You can obviously make more from savings interest and TBH unless they make you an offer that's hard to refuse, having the cash in readily accessible form is much preferred to it being locked in equity, unless you particularly want the safety net of zero mortgage.
CarDoodle said:
TwigtheWonderkid said:
Do this. You paying it off will allow them to lend it out at a much hight rate. So ask them how much they will knock off your settlement figure to pay it off.
Does this kind of “discounted settlement” ever happen? I’m with a mainstream lender and not quite as good a deal as OP (congrats!) but would be interested in knowing if there was such a thing!Nonetheless it still pains me when I think I paid an early repayment fee on a 0.95% fix to move house!
Caddyshack said:
There was talk during the credit crunch of lenders gearing up to buy back mortgages with a £10k incentive but I never actually heard of any happening. I am a broker and had a big client bank of people with £1m+ mortgage very close to or even under base.
I know someone who in 2007 had a c£1m mortgage at base+0.1%, for the life of the term. Bank offered him £10k, he calculated the fair value was well over £100k. Around 2008 we took out a discount tracker mortgage. When rates gradually fell if I recall there was no cap (I think there now specify a minimum). Our rate therefore ended up close to 0% and we got continuous letters to redeem early with removal of any fees. Unfortunately it wasn't portable and we lost it when we moved. If on that low rate unless they properly incentivise I'd stay with it.
CarDoodle said:
Does this kind of “discounted settlement” ever happen? I’m with a mainstream lender and not quite as good a deal as OP (congrats!) but would be interested in knowing if there was such a thing!
Yes, in the past it has been used to encourage high ltv customers to make discounted lump payments to bring their ltvs down.scot_aln said:
Around 2008 we took out a discount tracker mortgage. When rates gradually fell if I recall there was no cap (I think there now specify a minimum). Our rate therefore ended up close to 0% and we got continuous letters to redeem early with removal of any fees. Unfortunately it wasn't portable and we lost it when we moved. If on that low rate unless they properly incentivise I'd stay with it.
Very unusual for a mortgage not to be portableCaddyshack said:
There was talk during the credit crunch of lenders gearing up to buy back mortgages with a £10k incentive but I never actually heard of any happening. I am a broker and had a big client bank of people with £1m+ mortgage very close to or even under base.
They can have mine tomorrow for £10k 
BoRED S2upid said:
Caddyshack said:
There was talk during the credit crunch of lenders gearing up to buy back mortgages with a £10k incentive but I never actually heard of any happening. I am a broker and had a big client bank of people with £1m+ mortgage very close to or even under base.

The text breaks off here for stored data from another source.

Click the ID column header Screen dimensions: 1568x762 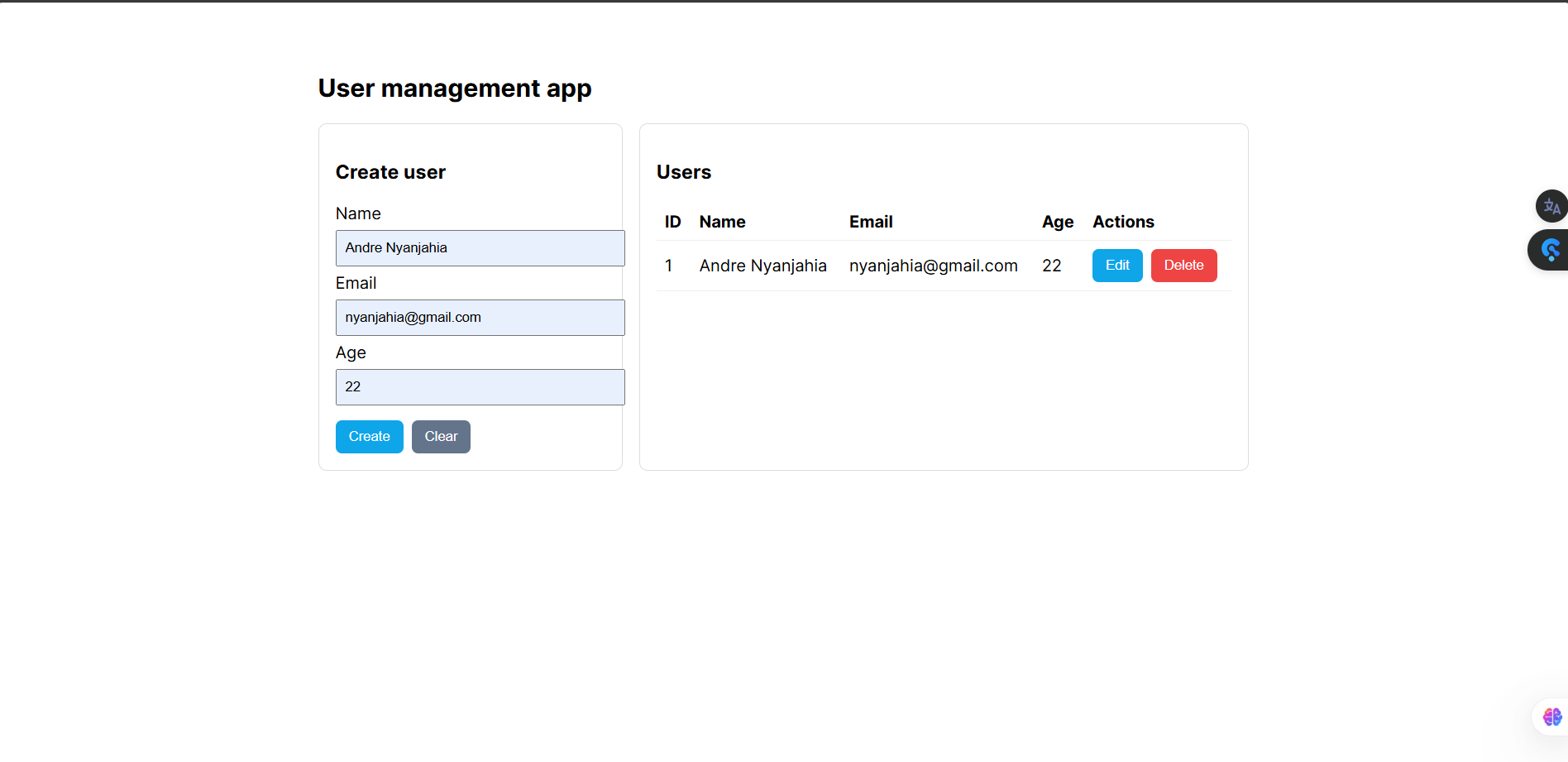[x=672, y=222]
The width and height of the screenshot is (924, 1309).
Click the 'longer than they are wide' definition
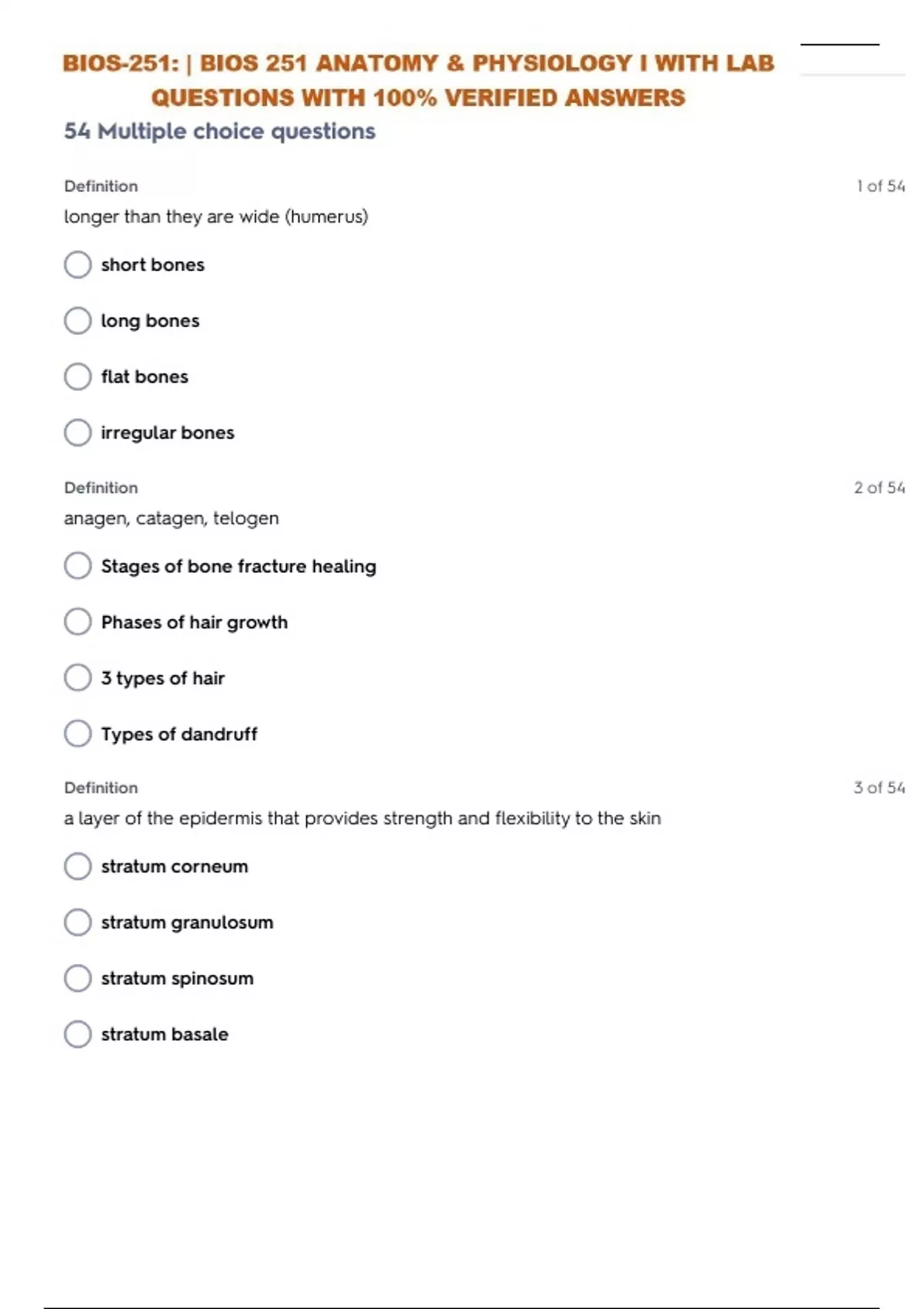(216, 217)
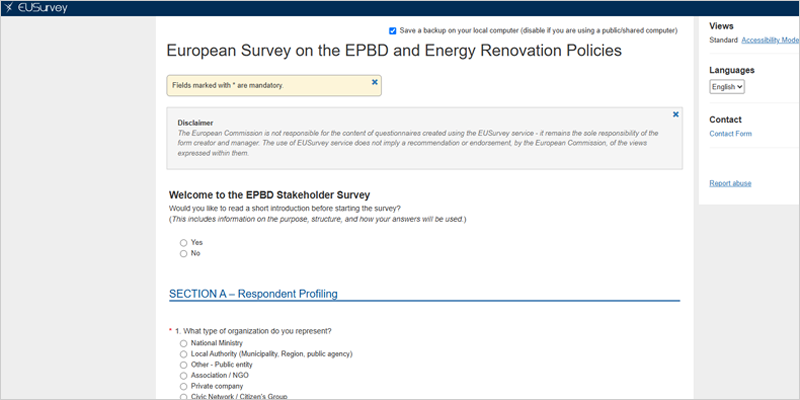
Task: Open the Languages dropdown set to English
Action: pyautogui.click(x=727, y=87)
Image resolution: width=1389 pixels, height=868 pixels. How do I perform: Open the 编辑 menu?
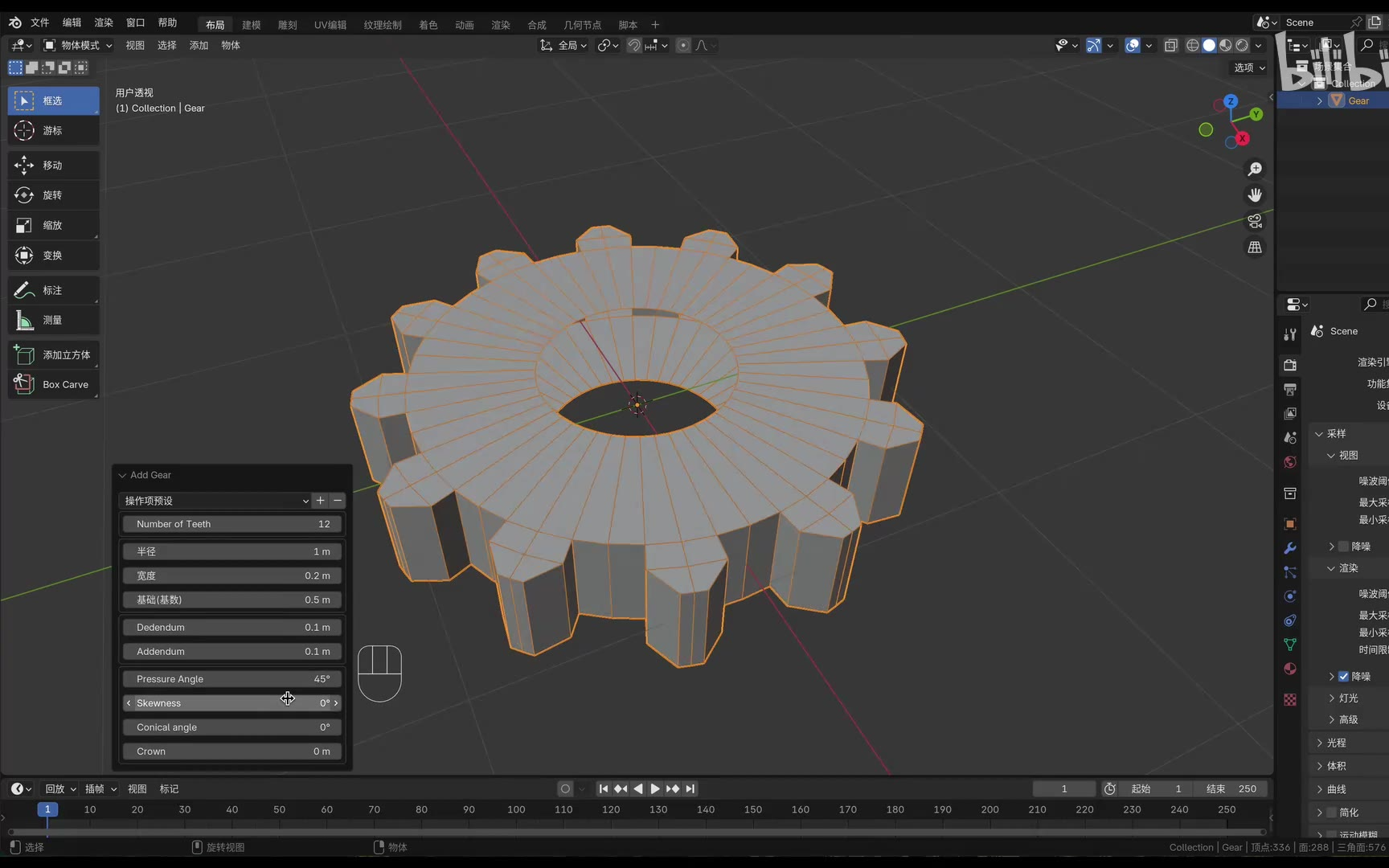click(x=72, y=23)
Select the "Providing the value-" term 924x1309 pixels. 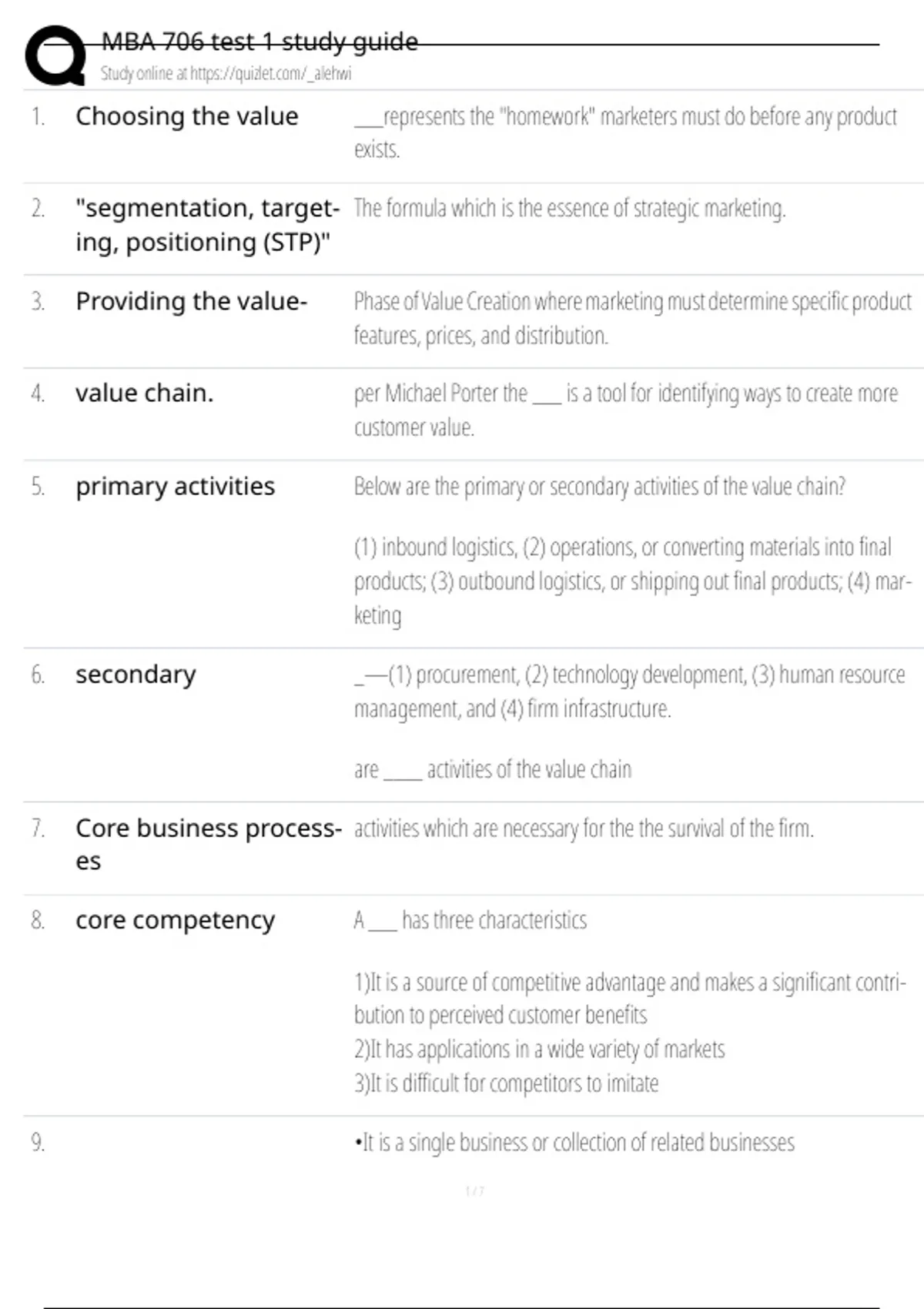191,301
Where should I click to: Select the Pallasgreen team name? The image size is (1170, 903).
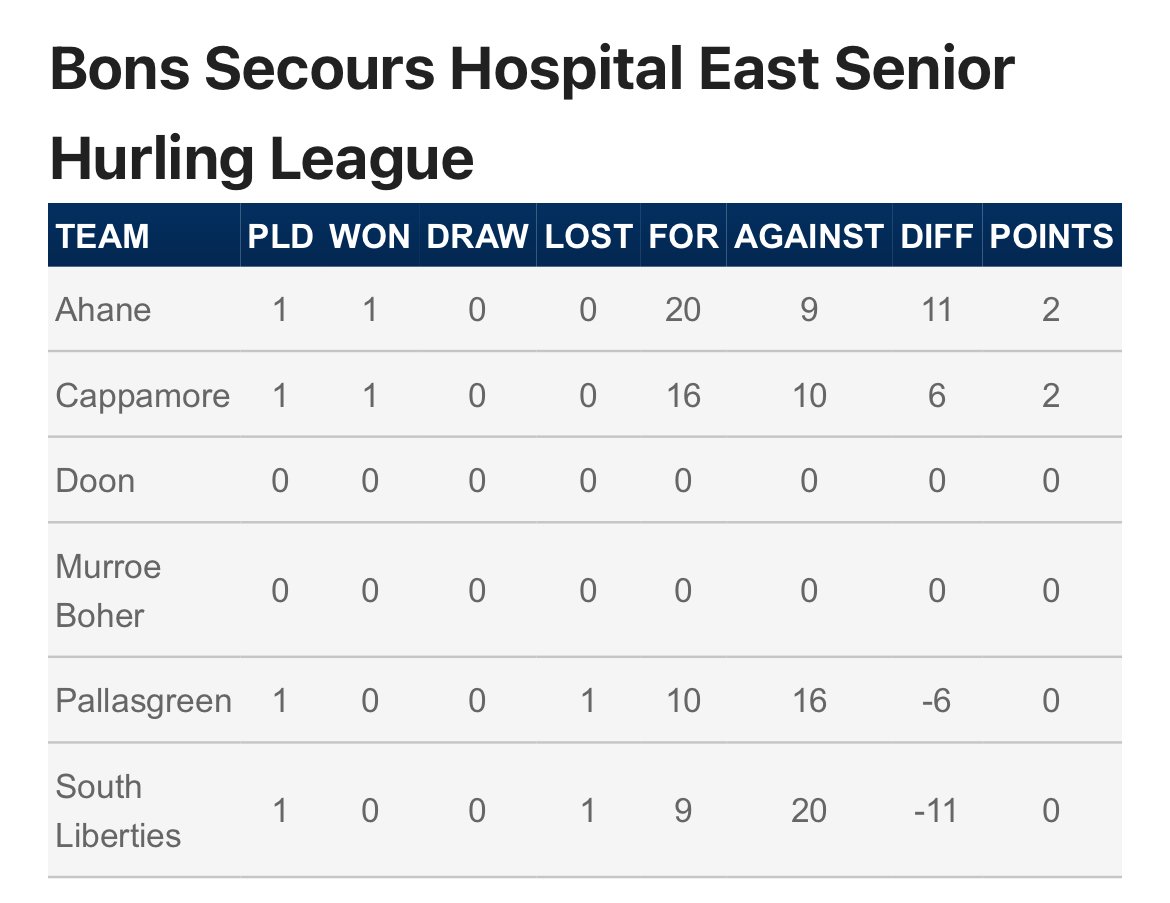coord(143,701)
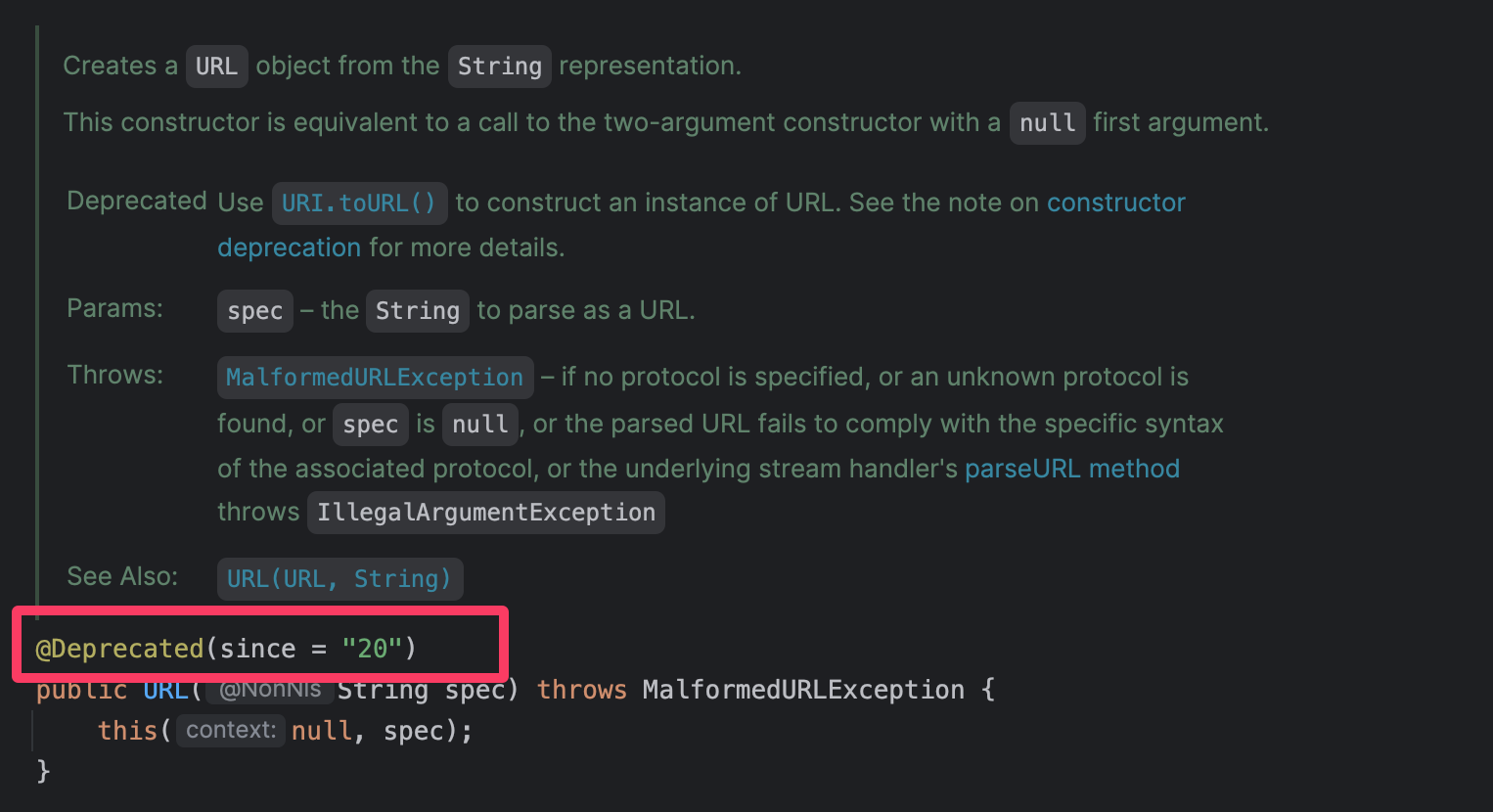Click MalformedURLException in the constructor signature
Screen dimensions: 1493x812
pyautogui.click(x=803, y=691)
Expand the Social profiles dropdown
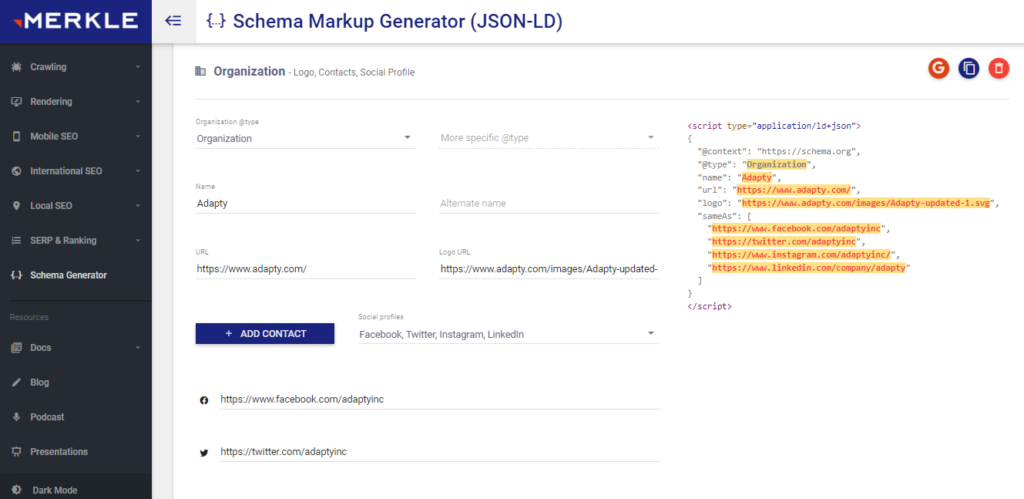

They can have mine tomorrow for £10k 
scot_aln said:
Around 2008 we took out a discount tracker mortgage. When rates gradually fell if I recall there was no cap (I think there now specify a minimum). Our rate therefore ended up close to 0%
Snap. In 2007 I moved to our current bigger house and took out a 0.23% above BoE base rate tracker mortgage for £147k. Initially payments were around £700-800/month but very soon started plummeting and settled at less than 0.5%. I even started overpaying just to 'do something' with the spare money I had, even though I might have got a better return on that money elsewhere, but it felt like almost every penny was going towards paying off the capital.The current interest rate rises have shoved those payments northwards to about £600/month but thanks to the overpayments I only have about 3yrs left on it. That house move and mortgage find was probably the single best financial decision I have, and will ever make.